Skip to content

Breaking News

Author

Centuries before the Roman Empire ruled much of Europe and the Near East, Persia was the civilization at the center of the world, influencing neighboring peoples from the Greeks and Israelites to the Indians and Chinese.

The isolation that descended upon Iran following the 1979 Islamic Revolution ushered in an anomalous era in Persian history, and no artist has done more to break through that self-imposed bubble than Kayhan Kalhor. The world’s foremost master of the kamancheh, a spiked string violin-like instrument played with a bow, he’s collaborated with an international array of masters, both on his own and as a founding member of Yo-Yo Ma’s Silk Road Ensemble.

A regular presence on Bay Area stages in recent years, Kalhor returns with an unprecedented project featuring Erdal Erzincan, a virtuoso on baglama (a Turkish lute). The duo performs Friday at Herbst Theatre as part of the California Institute of Integral Studies international concert series, and Sunday at the Montalvo Arts Center’s Carriage House Theatre.

Collaborators for the past 12 years, Kalhor and Erzincan (pronounced erzin-jon) introduced their singular synthesis of Turkish Sufi music and the classical Persian tradition on the gorgeous, improvisation-laced 2006 album “The Wind” (ECM). For Kalhor, the decision to pursue a musical partnership with Erzincan flowed from a sense that he was prepared for a long-term creative engagement.

### Set problem 1
Return everything in the article about Kayhan Kalhor from "Collaborators for the" down to "long-term creative engagement.".

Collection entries

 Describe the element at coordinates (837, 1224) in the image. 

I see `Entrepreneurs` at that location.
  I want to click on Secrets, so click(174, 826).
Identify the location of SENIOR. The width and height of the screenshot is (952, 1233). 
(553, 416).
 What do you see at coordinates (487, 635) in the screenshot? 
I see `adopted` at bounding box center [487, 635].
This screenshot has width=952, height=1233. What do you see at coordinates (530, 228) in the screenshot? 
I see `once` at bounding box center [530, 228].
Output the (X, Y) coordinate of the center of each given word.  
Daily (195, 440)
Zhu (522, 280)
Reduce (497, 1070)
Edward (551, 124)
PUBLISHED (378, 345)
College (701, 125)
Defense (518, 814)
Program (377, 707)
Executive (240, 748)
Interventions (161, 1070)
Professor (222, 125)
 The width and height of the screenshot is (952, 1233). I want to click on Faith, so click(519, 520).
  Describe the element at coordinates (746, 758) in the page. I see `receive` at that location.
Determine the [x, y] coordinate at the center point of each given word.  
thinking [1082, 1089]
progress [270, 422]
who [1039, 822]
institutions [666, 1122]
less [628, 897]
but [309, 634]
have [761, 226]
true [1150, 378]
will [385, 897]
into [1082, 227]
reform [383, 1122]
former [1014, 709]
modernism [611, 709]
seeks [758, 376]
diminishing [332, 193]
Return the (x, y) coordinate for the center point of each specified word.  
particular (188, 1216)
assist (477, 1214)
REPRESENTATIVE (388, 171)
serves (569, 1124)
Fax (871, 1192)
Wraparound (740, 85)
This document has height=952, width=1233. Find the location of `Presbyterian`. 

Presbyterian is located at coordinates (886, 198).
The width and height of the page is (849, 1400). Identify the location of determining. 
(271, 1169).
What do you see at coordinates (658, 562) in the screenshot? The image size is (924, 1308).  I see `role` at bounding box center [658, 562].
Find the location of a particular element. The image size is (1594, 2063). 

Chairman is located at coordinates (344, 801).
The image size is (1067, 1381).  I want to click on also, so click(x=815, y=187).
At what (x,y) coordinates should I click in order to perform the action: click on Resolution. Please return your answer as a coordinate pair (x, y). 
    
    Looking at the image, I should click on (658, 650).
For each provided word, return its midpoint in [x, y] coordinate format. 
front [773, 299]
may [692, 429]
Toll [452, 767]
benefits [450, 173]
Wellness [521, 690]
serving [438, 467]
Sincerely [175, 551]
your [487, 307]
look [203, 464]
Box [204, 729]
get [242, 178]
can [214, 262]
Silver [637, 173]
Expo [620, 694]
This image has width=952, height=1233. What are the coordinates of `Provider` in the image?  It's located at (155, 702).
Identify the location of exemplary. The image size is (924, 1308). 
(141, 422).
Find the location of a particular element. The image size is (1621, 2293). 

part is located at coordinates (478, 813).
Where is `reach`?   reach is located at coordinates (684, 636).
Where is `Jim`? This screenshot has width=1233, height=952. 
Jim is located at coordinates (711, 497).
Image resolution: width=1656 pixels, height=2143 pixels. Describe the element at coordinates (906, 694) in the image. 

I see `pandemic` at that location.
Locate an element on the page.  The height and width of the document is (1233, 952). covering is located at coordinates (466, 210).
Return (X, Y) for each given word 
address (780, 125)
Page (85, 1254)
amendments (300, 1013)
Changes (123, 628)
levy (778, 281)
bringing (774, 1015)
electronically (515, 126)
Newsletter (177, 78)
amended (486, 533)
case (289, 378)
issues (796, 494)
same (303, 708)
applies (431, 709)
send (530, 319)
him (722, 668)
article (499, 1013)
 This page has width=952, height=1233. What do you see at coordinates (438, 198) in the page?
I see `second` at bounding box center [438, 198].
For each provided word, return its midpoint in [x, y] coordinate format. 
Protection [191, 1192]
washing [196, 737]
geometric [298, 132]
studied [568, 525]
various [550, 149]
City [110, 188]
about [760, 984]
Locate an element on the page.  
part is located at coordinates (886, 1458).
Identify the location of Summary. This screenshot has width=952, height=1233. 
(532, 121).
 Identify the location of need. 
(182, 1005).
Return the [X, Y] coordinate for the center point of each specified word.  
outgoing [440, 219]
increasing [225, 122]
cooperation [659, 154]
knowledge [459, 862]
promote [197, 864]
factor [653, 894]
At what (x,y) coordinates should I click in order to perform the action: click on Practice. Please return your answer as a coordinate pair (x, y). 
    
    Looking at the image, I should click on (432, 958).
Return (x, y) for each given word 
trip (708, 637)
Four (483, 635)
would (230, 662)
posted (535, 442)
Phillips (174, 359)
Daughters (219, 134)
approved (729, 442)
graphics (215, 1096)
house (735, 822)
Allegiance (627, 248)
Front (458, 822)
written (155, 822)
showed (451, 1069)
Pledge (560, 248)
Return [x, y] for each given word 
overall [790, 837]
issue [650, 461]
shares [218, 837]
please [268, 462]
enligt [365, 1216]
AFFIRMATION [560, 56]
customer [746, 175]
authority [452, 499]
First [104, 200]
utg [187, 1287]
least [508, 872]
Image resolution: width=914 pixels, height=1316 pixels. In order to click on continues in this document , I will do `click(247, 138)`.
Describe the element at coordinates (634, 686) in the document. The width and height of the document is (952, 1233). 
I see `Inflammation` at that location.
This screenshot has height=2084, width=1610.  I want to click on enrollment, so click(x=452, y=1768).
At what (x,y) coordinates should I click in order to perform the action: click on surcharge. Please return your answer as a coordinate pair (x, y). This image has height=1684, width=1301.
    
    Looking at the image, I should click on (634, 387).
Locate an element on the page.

### Set problem 2
Retype everything in the listing, from its very first line down to the line that contains "particular (188, 1216)", with both ends included.

### Exercise answer 1
Collaborators for the past 12 years, Kalhor and Erzincan (pronounced erzin-jon) introduced their singular synthesis of Turkish Sufi music and the classical Persian tradition on the gorgeous, improvisation-laced 2006 album “The Wind” (ECM). For Kalhor, the decision to pursue a musical partnership with Erzincan flowed from a sense that he was prepared for a long-term creative engagement.

### Exercise answer 2
 Describe the element at coordinates (837, 1224) in the image. 

I see `Entrepreneurs` at that location.
  I want to click on Secrets, so click(174, 826).
Identify the location of SENIOR. The width and height of the screenshot is (952, 1233). 
(553, 416).
 What do you see at coordinates (487, 635) in the screenshot? 
I see `adopted` at bounding box center [487, 635].
This screenshot has width=952, height=1233. What do you see at coordinates (530, 228) in the screenshot? 
I see `once` at bounding box center [530, 228].
Output the (X, Y) coordinate of the center of each given word.  
Daily (195, 440)
Zhu (522, 280)
Reduce (497, 1070)
Edward (551, 124)
PUBLISHED (378, 345)
College (701, 125)
Defense (518, 814)
Program (377, 707)
Executive (240, 748)
Interventions (161, 1070)
Professor (222, 125)
 The width and height of the screenshot is (952, 1233). I want to click on Faith, so click(519, 520).
  Describe the element at coordinates (746, 758) in the page. I see `receive` at that location.
Determine the [x, y] coordinate at the center point of each given word.  
thinking [1082, 1089]
progress [270, 422]
who [1039, 822]
institutions [666, 1122]
less [628, 897]
but [309, 634]
have [761, 226]
true [1150, 378]
will [385, 897]
into [1082, 227]
reform [383, 1122]
former [1014, 709]
modernism [611, 709]
seeks [758, 376]
diminishing [332, 193]
Return the (x, y) coordinate for the center point of each specified word.  
particular (188, 1216)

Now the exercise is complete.